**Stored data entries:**
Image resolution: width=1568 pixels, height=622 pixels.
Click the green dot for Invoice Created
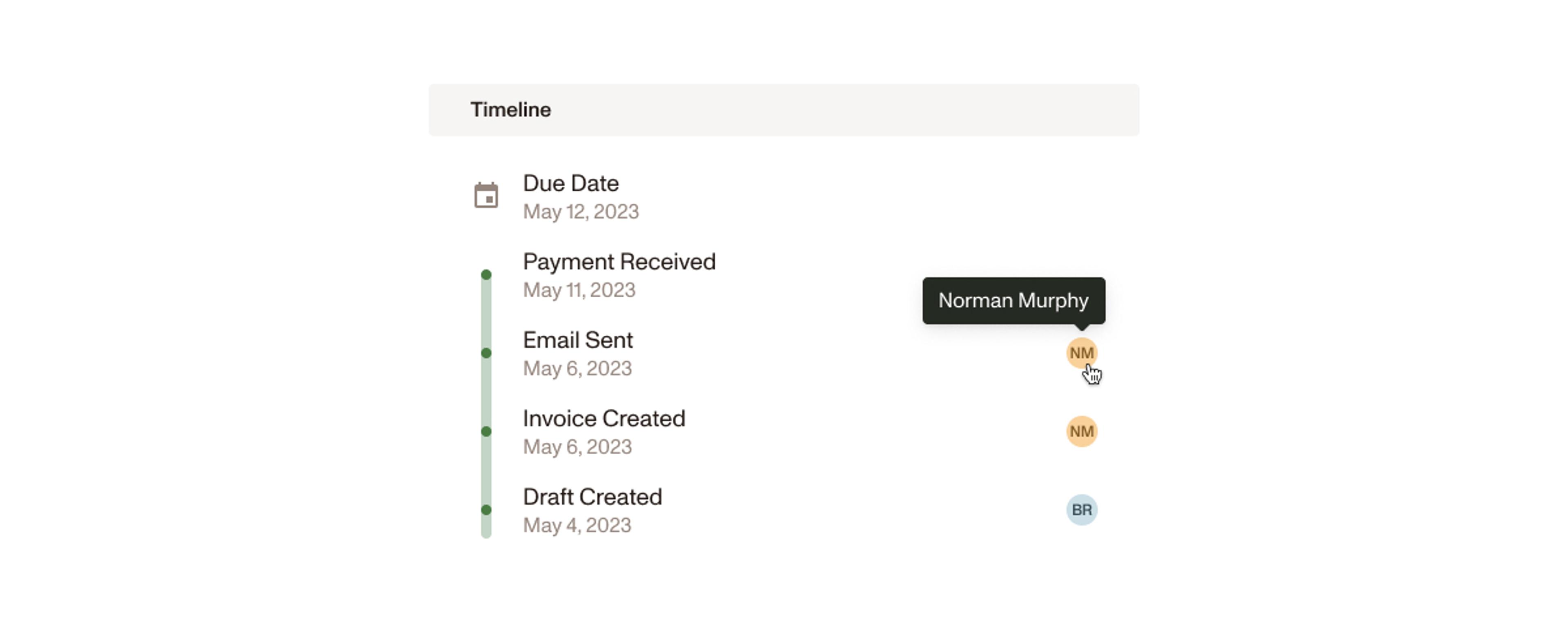click(486, 432)
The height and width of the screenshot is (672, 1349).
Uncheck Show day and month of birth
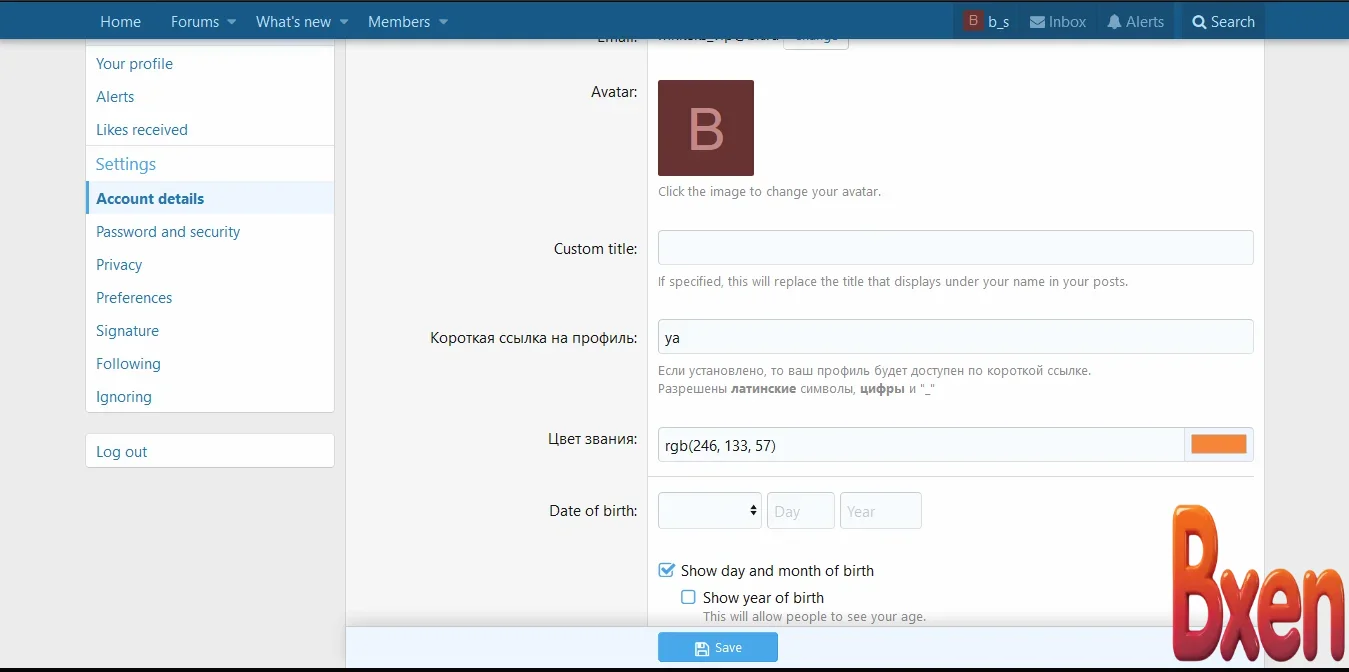coord(666,570)
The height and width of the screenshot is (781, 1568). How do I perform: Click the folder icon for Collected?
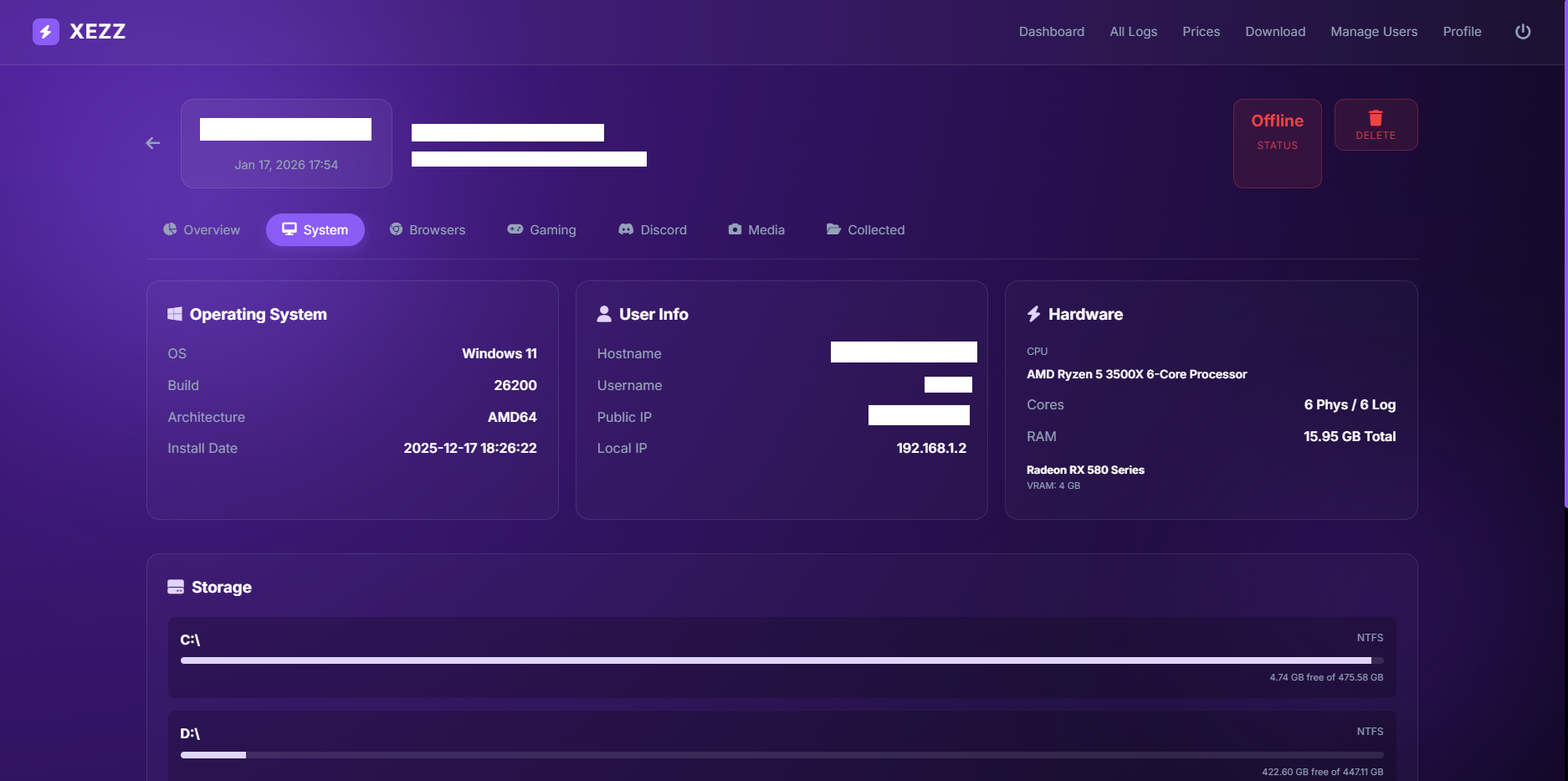coord(833,229)
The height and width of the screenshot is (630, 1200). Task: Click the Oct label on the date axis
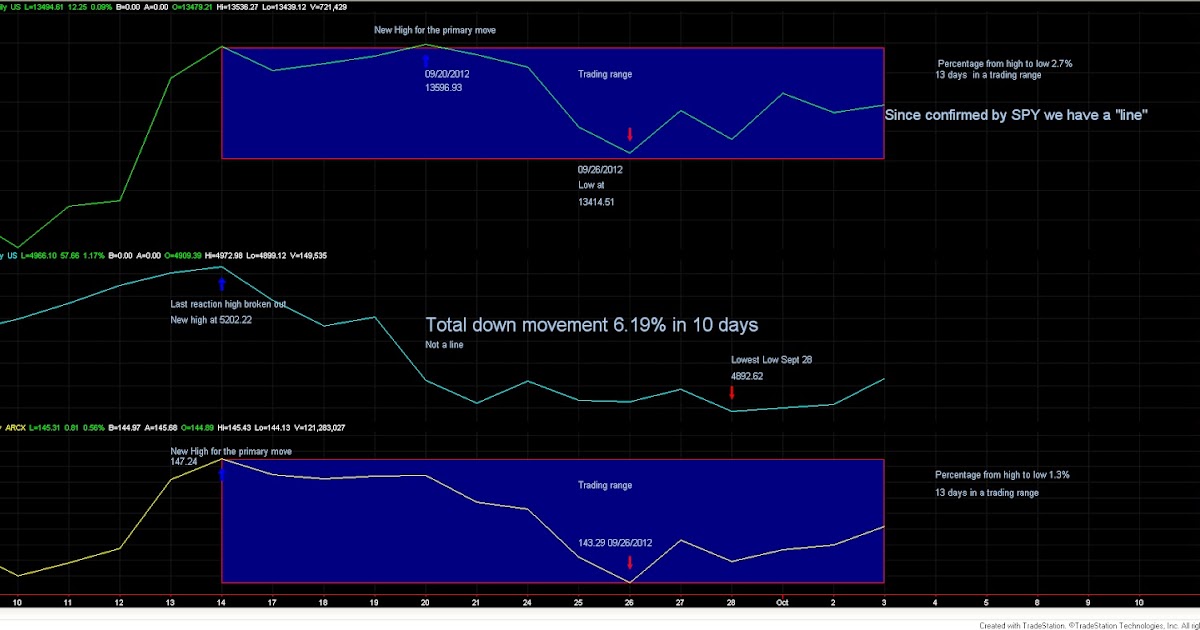click(782, 602)
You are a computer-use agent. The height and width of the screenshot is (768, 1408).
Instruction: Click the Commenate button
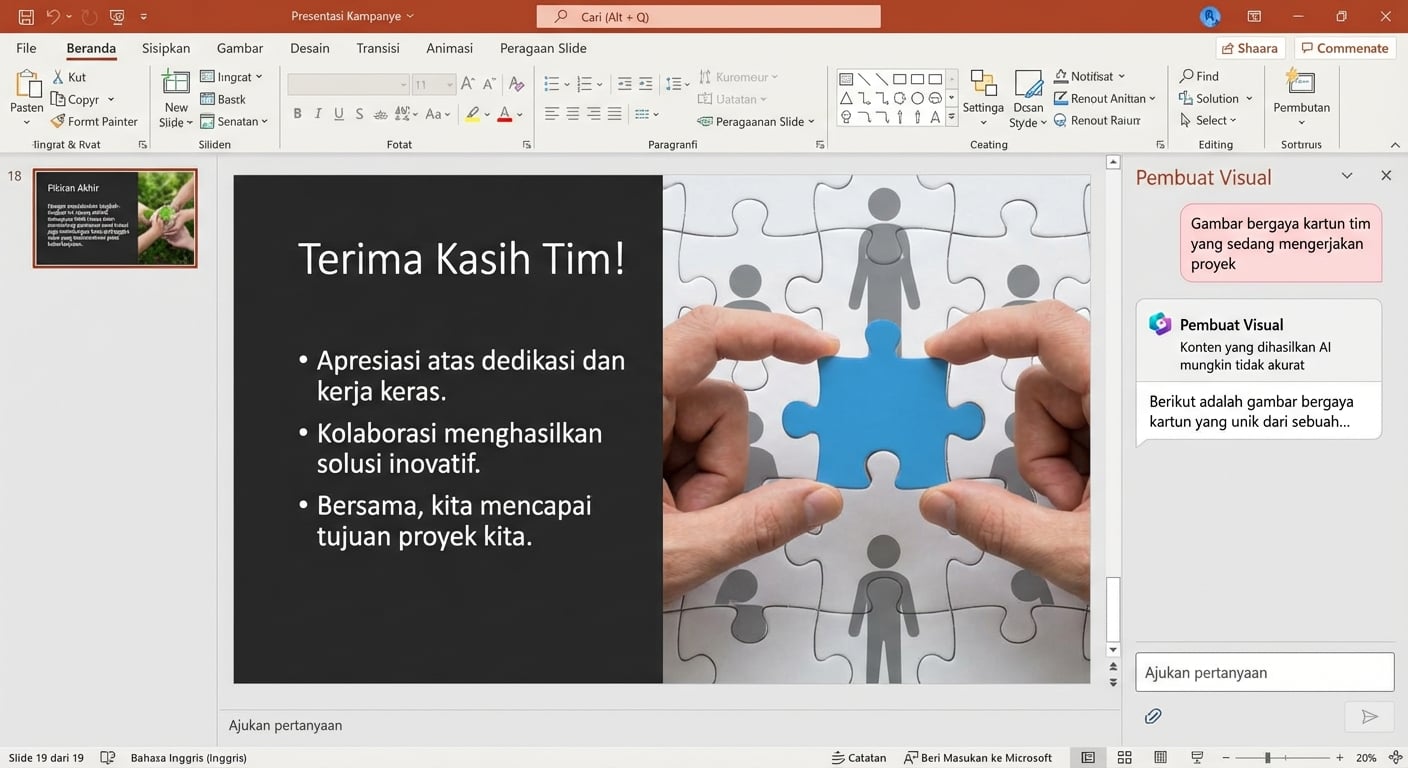pos(1344,47)
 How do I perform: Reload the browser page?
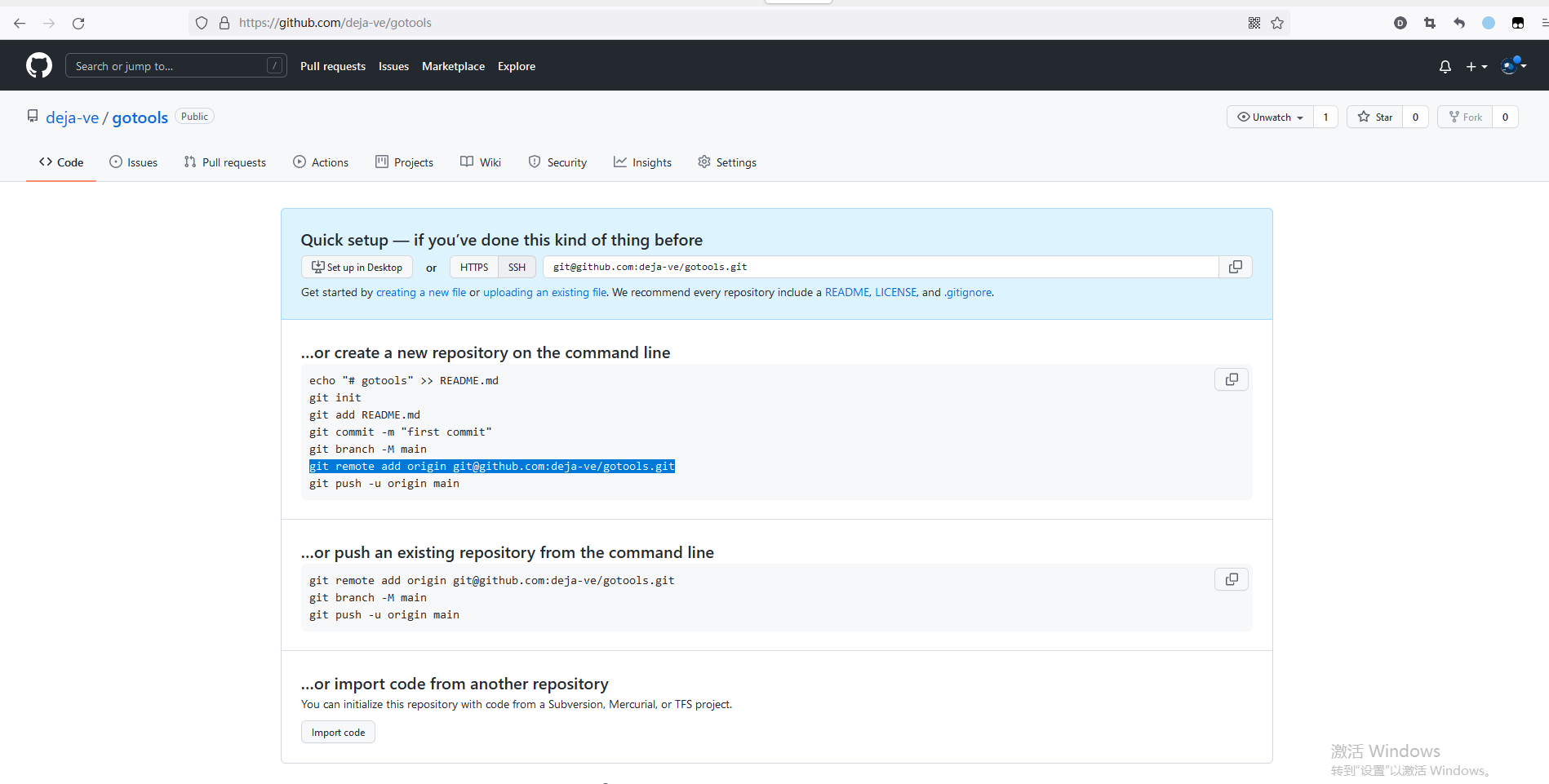pyautogui.click(x=78, y=23)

**Directions for this task:** What you return must match, line for line, the records from the line containing "Click the green dot for Invoice Created" through their end, with both ends included and no pictures.

**Solution to this problem:**
Click the green dot for Invoice Created
click(486, 432)
The height and width of the screenshot is (672, 1349).
Uncheck Show day and month of birth
coord(666,570)
The height and width of the screenshot is (781, 1568). How do I perform: Click the folder icon for Collected?
coord(833,229)
The height and width of the screenshot is (630, 1200). Task: Click the Oct label on the date axis
click(782, 602)
You are a computer-use agent. The height and width of the screenshot is (768, 1408).
Instruction: Click the Commenate button
pos(1344,47)
 How do I perform: Reload the browser page?
pyautogui.click(x=78, y=23)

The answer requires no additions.